Mike Moorlach has written a guide to blade selection on his website here. Although he sells FD blades and the guide is not surprisingly geared towards his own brand, it's still very informative.

As to what blade you choose for which project... a lot of it comes down to personal preference and experience. Much will depend on the type of project you're cutting For example, intarsians make more scrolled/outside cuts than other scrollers so they often choose larger, more aggressive blades. Portrait scrollers tend to make more piercing/inside cuts so they tend to opt for finer blades, often with reverse teeth so as to minimise tearout on the underside of the workpiece.

I suggest you buy a selection of different blades (possibly ask Mike Moorlach for a free sample pack) and see what your preferences are. If you have a specific type of woodwork in mind, feel free to ask other scrollers here what they would choose for that task. Eventually, you'll settle down with a favourite blade brand, type and size that will be your 'go to' blade. You'll learn its strengths and limitations quite intimately and when it fails you, you'll know why it's failing and what the best alternative blade is. My standard blade for MDF segmentation is a #3 FD-SR which seems to work well on all thicknesses of board up to 18mm. If I try to cut another project, I automatically start cutting with that blade unless there's an obvious reason why I shouldn't, such as cutting a fine jigsaw puzzle. I can usually tell by the blade's performance if it's the most suitable choice for the task and if it fails I usually understand which blade will overcome its shortcomings.

I bet you're champing at the bit now... your cabin's been a long term project  .

Gill


----------



## Anonymous (25 Feb 2007)

Hi Steve,

I'm going with Gill in suggesting you buy a selection of blade types and sizes to find which ones work best for any given material or project.
One thing I've found over the years is that identical blades perform differently from saw to saw ! 
Many people have a preference for a particular brand of blade simply because it works best for what they are cutting and the saw they are using.
Many times in the past I've tried a recommended blade only to be disappointed and in the case of Pegas blades for example, I found them to be utter rubbish !
Some swear by Pegas blades so who am I to argue.

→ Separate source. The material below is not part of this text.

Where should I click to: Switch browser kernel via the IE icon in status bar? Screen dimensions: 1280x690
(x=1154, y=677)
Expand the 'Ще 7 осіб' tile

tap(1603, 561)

The bottom line is it's what works for you and you'll only find that out by experimenting.


----------



## Mike M (25 Feb 2007)

I emailed Steve and hope that I had the right email address.
Thanks Gill. I also told him to check the "Q & A" page, a lot of good tips for him.
Mike


----------



## stevebuk (25 Feb 2007)

Mike M":32ktms21 said:


> I emailed Steve and hope that I had the right email address.
> Thanks Gill. I also told him to check the "Q & A" page, a lot of good tips for him.
> Mike



hi mike
i have pm'd you as i did not recieve the email.
thanks all regarding the blade choice, guess i will just have to try for myself.


----------